Como consequência, verdadeiros planos de ações foram iniciados, individuais ou empresariais, perpassando por renegociação e/ou pedido de suspensão de pagamento de tributos, taxas de luz, água, dentre outros e, de forma mais específica no âmbito empresarial, de repactuação de contratos comerciais e de suspensão e inovação em contratos trabalhistas, dentre variadas outras soluções.

Falar desses temas, entretanto, demandaria uma revisita a variados princípios e institutos do Direito Civil e, especificamente obrigacional e contratual, como por exemplo, da autonomia da vontade, do consensualismo e da bilateralidade, da comutatividade, da paridade e simetria dos contratos, da função social do contrato, da boa-fé e inúmeros outros.

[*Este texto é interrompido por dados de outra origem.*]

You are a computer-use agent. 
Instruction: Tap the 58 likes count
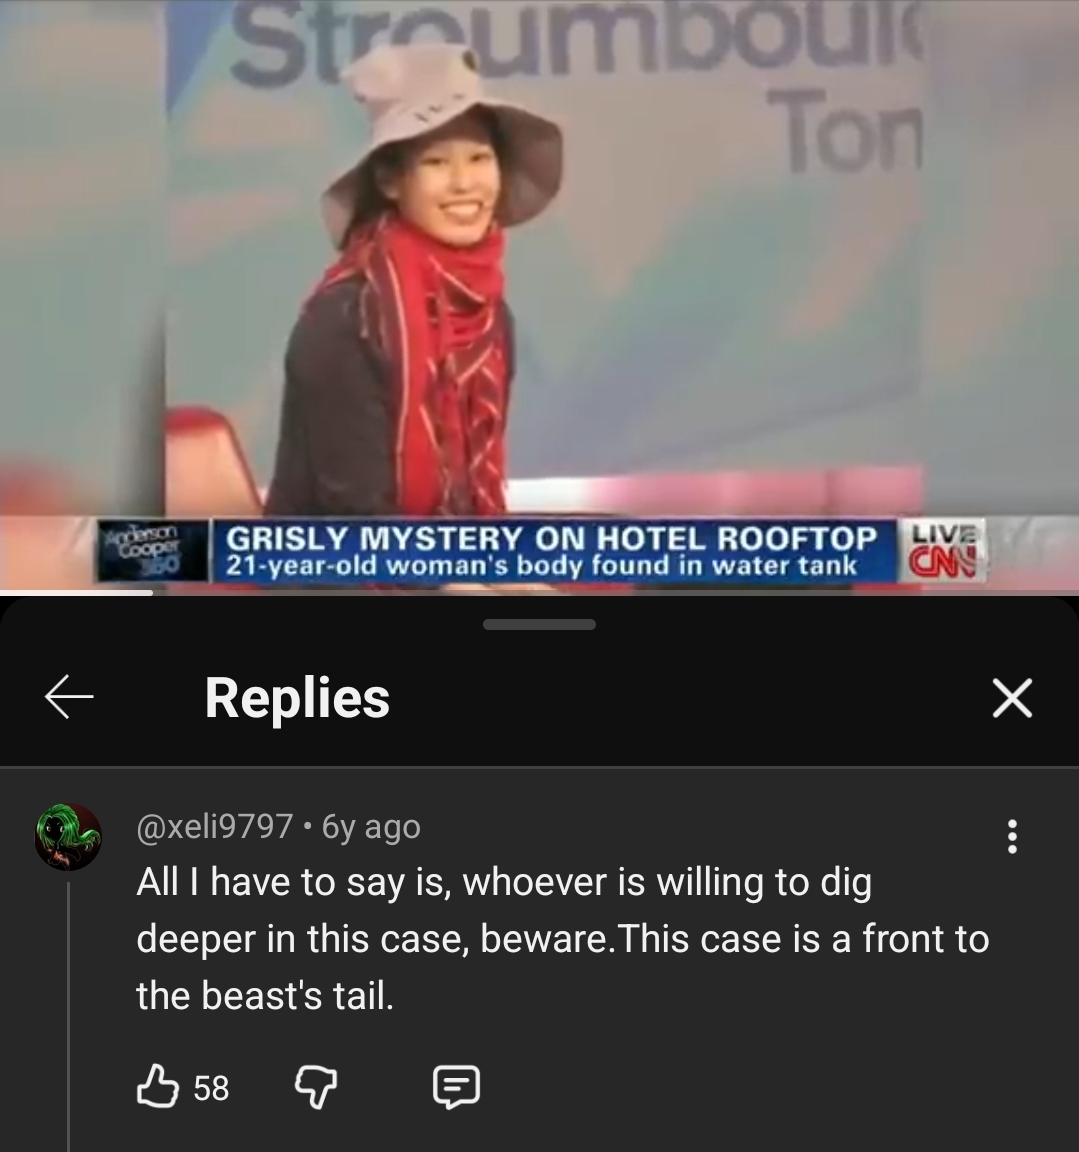pyautogui.click(x=212, y=1087)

Portanto, fugiria ao nosso propósito fulcral.

Desta forma, com o escopo de direcionar ao tema central, é imperioso destacar que muitos desses devedores, além de todo o passivo decorrente das despesas ordinárias, agregarão também, como obrigações pendentes e quando demandadas em juízo, àquelas oriundas de condenações judiciais e passam a ser devidas a partir do início efetivo da fase de execução (provisória ou definitiva).

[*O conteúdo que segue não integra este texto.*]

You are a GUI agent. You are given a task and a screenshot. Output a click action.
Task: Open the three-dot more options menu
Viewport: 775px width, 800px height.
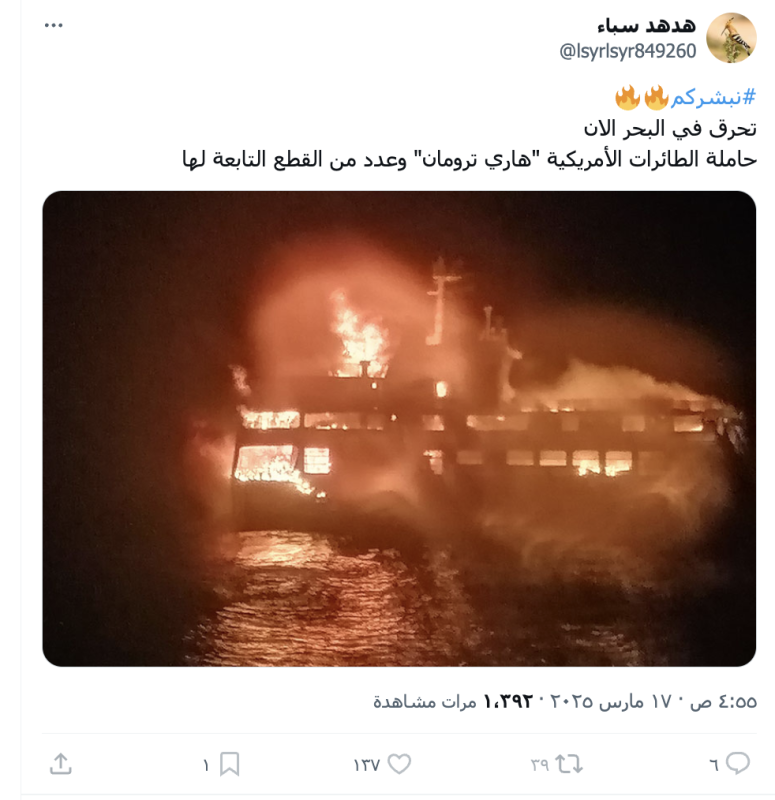[x=54, y=25]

Com efeito, um pedido que já era comum na fase executiva de um processo judicial invariavelmente tornar-se-á cada vez mais comum por parte desses devedores judiciais, qual seja: pedido de parcelamento na fase de execução.

Mas será que esse parcelamento é sempre possível?

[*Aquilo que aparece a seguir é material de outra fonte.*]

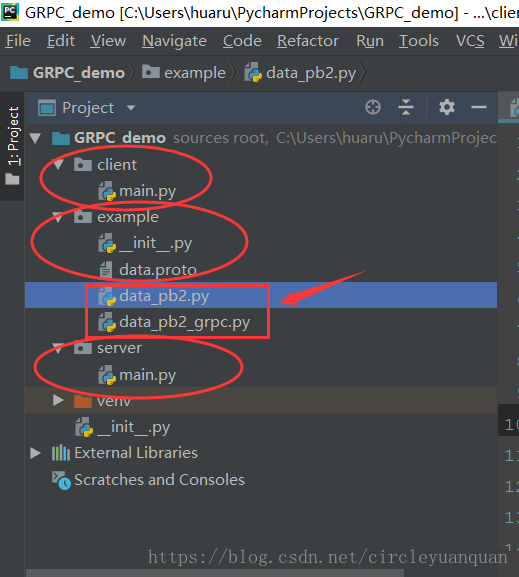This screenshot has height=577, width=519.
Task: Click the External Libraries bars icon
Action: pyautogui.click(x=61, y=453)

Do ponto de vista legal e normativo, no âmbito cível, há apenas duas hipóteses em que isso é possível: 1) por mútuo acordo de vontade das partes (mesmo em fase avançada de execução); 2) na forma prevista no art. 916 do CPC.

Como a primeira modalidade não traz maiores dúvidas, apenas a segunda modalidade merece nossa especial atenção. O art. 916 do CPC é o único dispositivo legal que trata da possibilidade de um executado requerer o parcelamento de uma dívida judicial. De acordo a redação da norma, o executado pode, dentro do prazo de embargos e desde que reconheça o crédito do exequente - o que importa renúncia ao direito de opor embargos - requerer o parcelamento da sua dívida. Para que isso ocorra é também necessária a comprovação do depósito de 30% (trinta por cento) do total da execução, acrescido de custas e de honorários de advogado) no ato do pedido. O remanescente da dívida (70%) pode ser pago em até 6 (seis) parcelas mensais sucessivas (máximo de parcelas), com o acréscimo de correção monetária e de juros de um por cento ao mês.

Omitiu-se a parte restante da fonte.